Purpose: To report the local and systemic follow-up of patients undergoing transscleral intraoperative fine-needle aspiration biopsy (FNAB) at the time of iodine-125 plaque brachytherapy for the treatment of choroidal melanoma.

Design: Retrospective, single-center, consecutive case cohort study.

Participants: A total of 170 consecutive patients with choroidal melanoma.

Methods: All patients with choroidal melanoma treated with iodine-125 brachytherapy and intraoperative FNAB from January 2005 to January 2010 with at least 1 year of clinical follow-up were included.

Main outcome measures: Outcomes examined were endophthalmitis, orbital dissemination, local treatment failure, rhegmatogenous retinal detachment, monosomy 3 status, and choroidal melanoma metastasis.
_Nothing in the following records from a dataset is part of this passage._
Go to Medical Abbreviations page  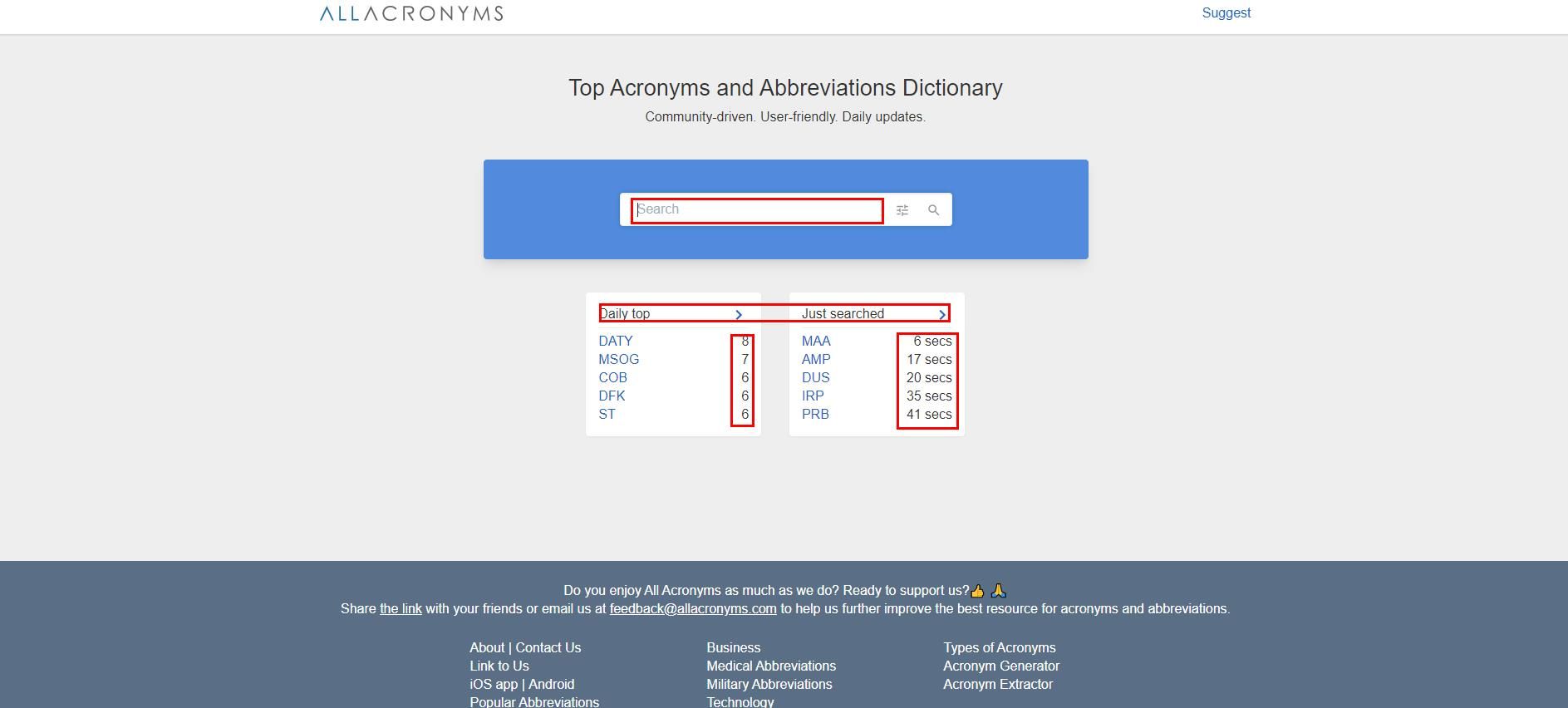[771, 666]
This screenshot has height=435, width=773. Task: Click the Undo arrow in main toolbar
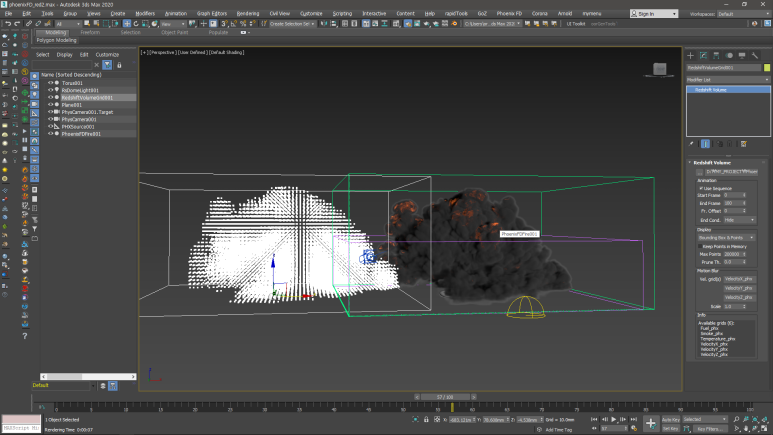[x=8, y=23]
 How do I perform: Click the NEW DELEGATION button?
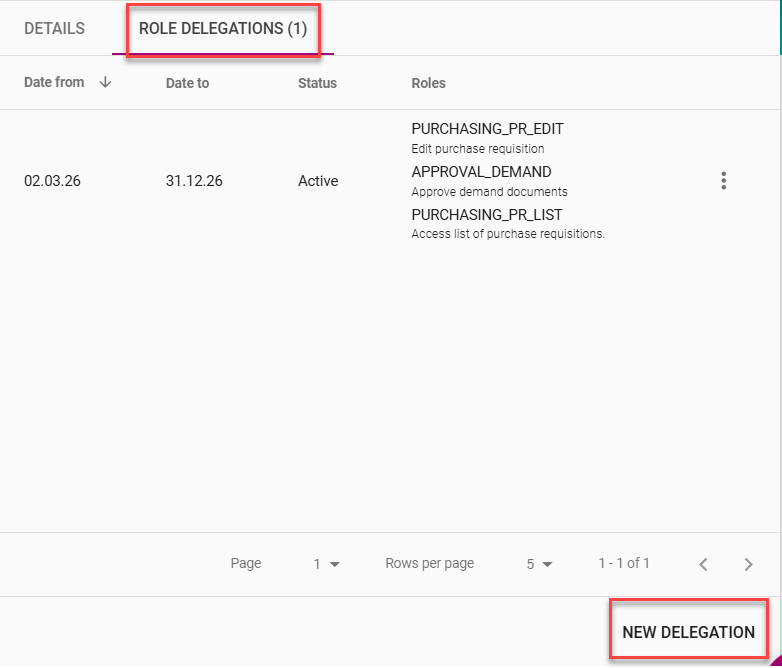click(x=688, y=632)
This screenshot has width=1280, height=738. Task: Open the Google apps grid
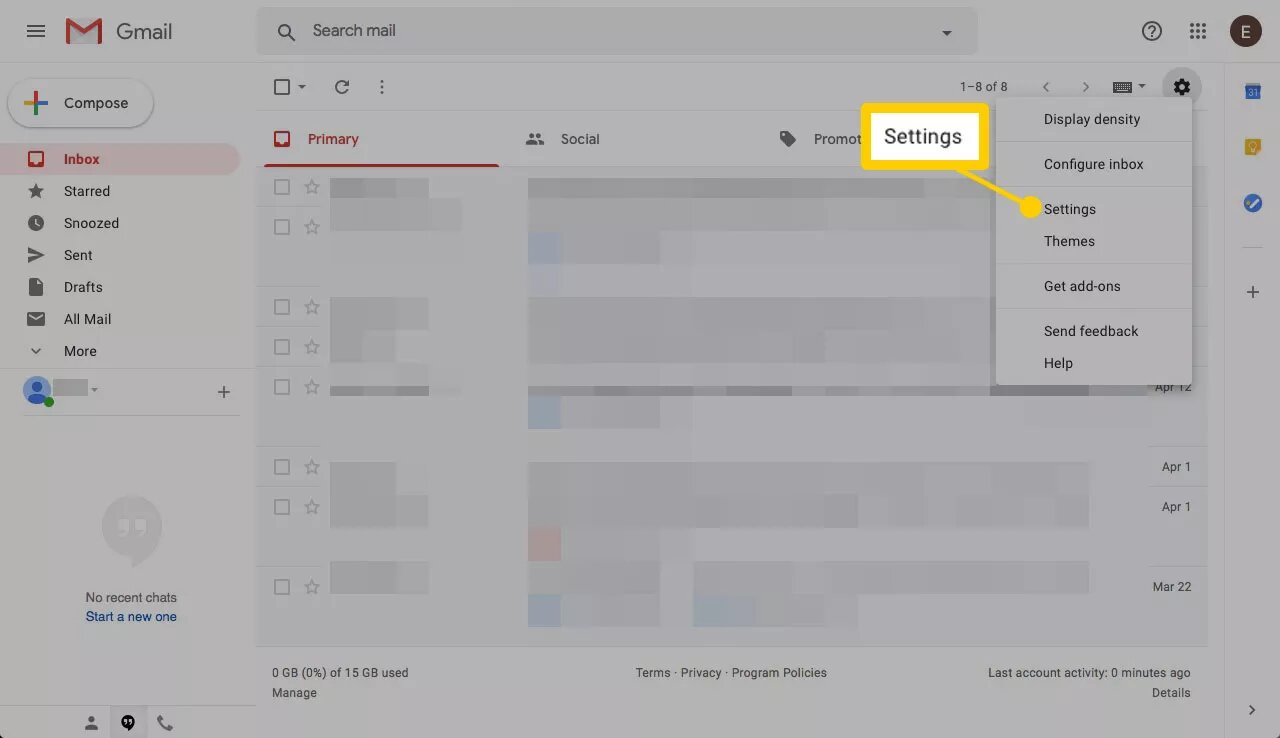1198,31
Results: A total of 170 consecutive patients with clinical diagnosis of choroidal melanoma, intraoperative FNAB, and post-brachytherapy follow-up of 1 to 6 years (mean, 2.7 ± 1.3 years) were included. For tumors with height of <3.0 mm, 3.0 to 5.0 mm, and >5.0 mm, sufficient biopsy material for fluorescence in situ hybridization (FISH) was obtained in 53%, 68%, and 91%, respectively. During the follow-up period, there was no case of postoperative endophthalmitis, orbital dissemination, or local treatment failure. Three patients developed rhegmatogenous retinal detachment. Fourteen patients developed clinical evidence of metastasis. Of the 14 patients, 8 had monosomy 3 of the primary tumor, 2 had disomy 3, 1 had trisomy 3, and 3 had insufficient material for FISH. The cumulative 5-year Kaplan-Meier metastatic rate was 13%.

Conclusions: Transscleral FNAB at the time of iodine-125 plaque brachytherapy was not associated with endophthalmitis, orbital dissemination, or local treatment failure in this series, and post-brachytherapy retinal detachment occurred in 3 eyes. The cumulative Kaplan-Meier 5-year metastatic rate was not statistically different from the rate of 13% reported by the Collaborative Ocular Melanoma Study for tumors of the same size treated by brachytherapy without biopsy. Rhegmatogenous retinal detachment may occur in young patients secondary to posterior vitreous detachment induced by tumor response to radiation, unrelated to FNAB.